Reformed Churches’ new UCC affiliation expands ministry in New York
In an affirmation of inclusiveness and ecumenism, the New York Conference of the United Church of Christ has welcomed eight newly-affiliated congregations to the life of the denomination this week, a witness to the final prayer of Jesus that “they may all be one.”
Seven are congregations of the Reformed Church in America that will make up a new association of the New York Conference — the Reformed Association, which was chartered on Thursday, May 4.
“All of these churches are very active in social justice ministries, and in particular in the affirmation of LGBTQ community,” said the Rev. David Gaewski, New York Conference minister. “That’s an important witness for large churches to make in the city — so now we have several of our largest churches in New York City being LGBTQ-affirming churches. It furthers the mission of the UCC and the New York Conference.”
The seven RCA churches, along with interfaith organization Intersections International, conclude a four-year discernment to dually-affiliate with the UCC. One other church, Rivers of Living Waters, associated with the Fellowship of Affirming Ministries in Manhattan, is now affiliated with the conference’s Metro Association.
Three of the seven churches are in the New York City boroughs of Brooklyn (Greenpoint Reformed and South Bushwick Reformed) and Long Island (St. Paul’s Reformed). The other four are in Manhattan and make up the Collegiate Church — Marble Collegiate Church, Middle Collegiate Church, West End Collegiate Church and Fort Washington Collegiate Church — with a combined membership of 4,000 people.
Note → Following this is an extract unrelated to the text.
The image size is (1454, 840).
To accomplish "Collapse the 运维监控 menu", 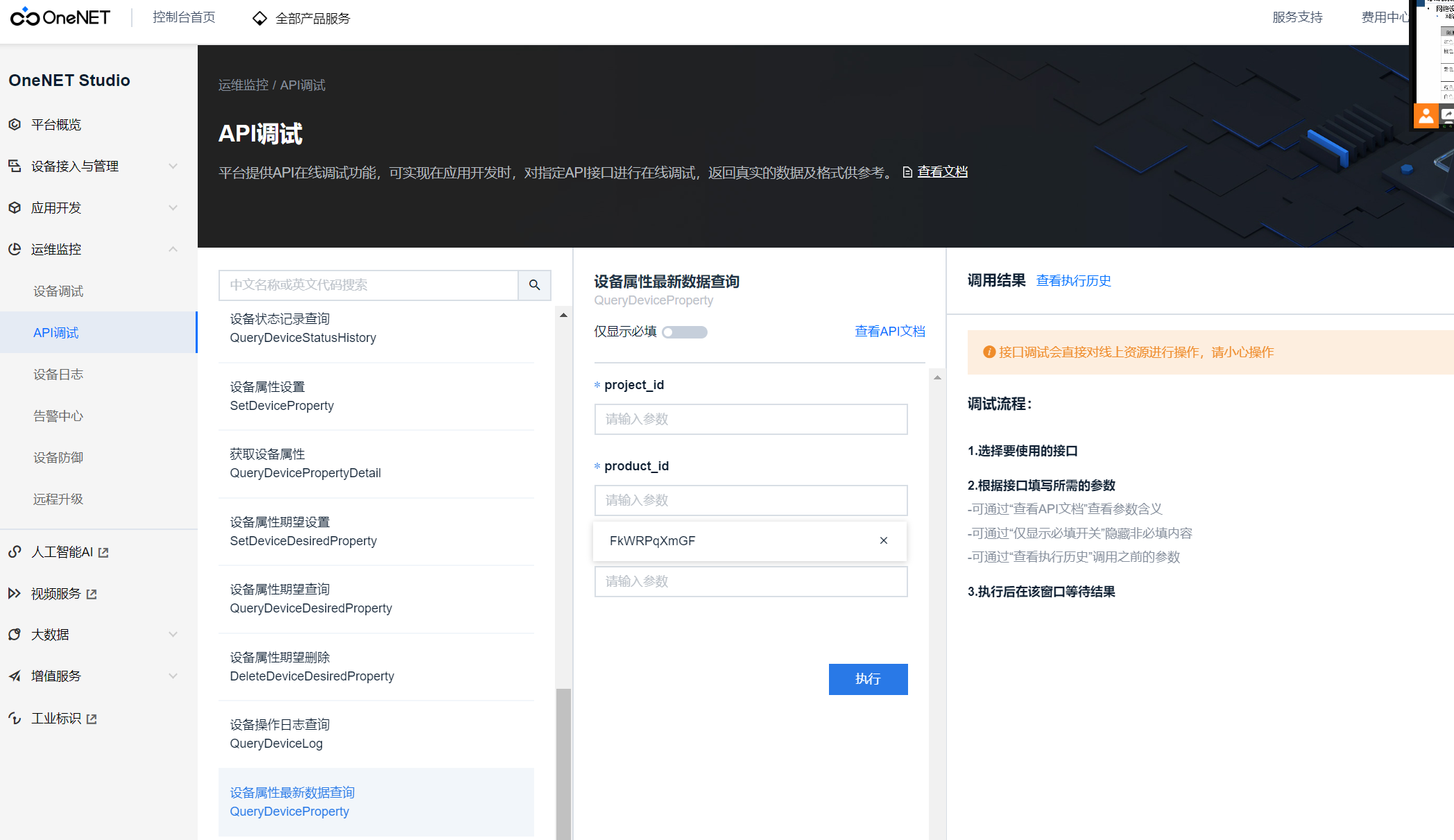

The Collegiate Church, which is the oldest corporation in America dating back to 1628, predates the Reformed Church in America and finds itself embracing diversity, affirmation, openness and justice ahead of the curve compared to the RCA.
“We’re thrilled that we have finally made the decision to pursue this, and we are looking forward to a wonderful relationship in which we can do much together,” said Michael Bos, senior minister of West End Collegiate Church and president of the consistory.
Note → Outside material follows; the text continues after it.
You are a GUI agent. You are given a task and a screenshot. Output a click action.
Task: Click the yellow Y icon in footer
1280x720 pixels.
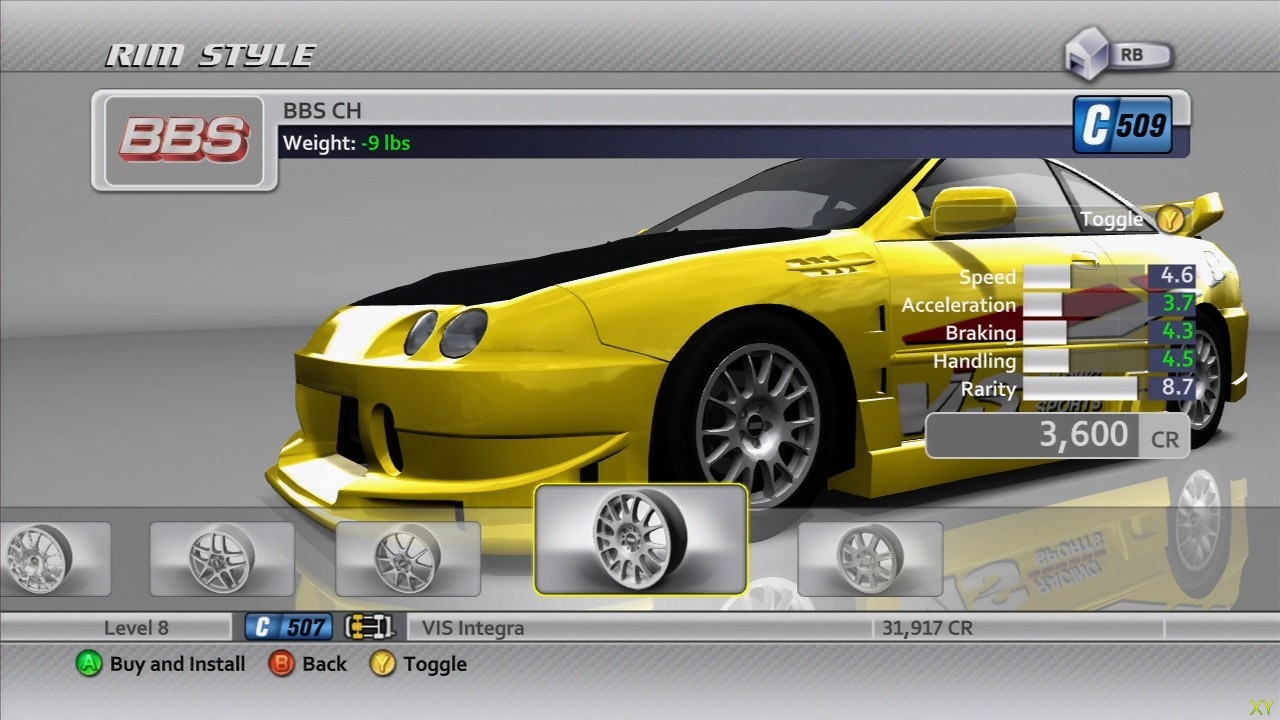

The Rev. Robert Chase, who founded Intersections International in 2007 and is the former UCC director of communications, said Bos deserves great credit for “shepherding this discernment process with diligence, patience, fairness and attention to detail in how this decision can be implemented. The fact that the vote [to dually affiliate with the UCC] was unanimous is a tribute to his leadership.”
Intersections International works between people and communities in conflict, and promotes peace through dialogue through programming, advocacy, and educational and informational outreach.
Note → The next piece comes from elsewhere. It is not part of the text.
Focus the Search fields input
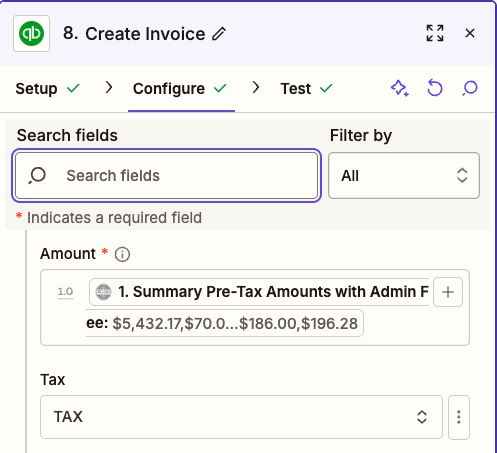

“Two things stood out in the desire to dually affiliate with the UCC — a commitment to the autonomy of the local church, and extravagant welcome of LGBTQ individuals at all levels of membership and leadership in the United Church of Christ,” Chase said.
In late March, the UCC and the RCA — along with the Presbyterian Church (USA) and the Evangelical Lutheran Church in America — celebrated the 20-year anniversary of the Formula of Agreement, a four-way communion among the denominations.
The Rev. Conrad Strauch, who will serve as the Reformed Association’s first chair of the Committee on Ministry, was part of the discussion that lead to the RCA’s adoption of that Formula of Agreement. Now he’s excited about what the future holds for the association. “It is rewarding to be a part of this next step in fostering working relationships among the parties to the agreement,” he said.
Collegiate Church leaders and UCC representatives advanced their relationship the early part of 2014 by discussing a deeper connection in how the Reformed churches might expand their programs and ministry.
“We are quite awestruck with the depth and breadth of the ministries, particularly of the Collegiate Church, so it’s an honor that they chose to be dually affiliated with us, and we are grateful to be able to offer them a pathway for ordination of their LGBTQ ministerial candidates,” said Gaewski. “This is one of the things I believe is going to strengthen us as a church in New York and will be a real blessing.”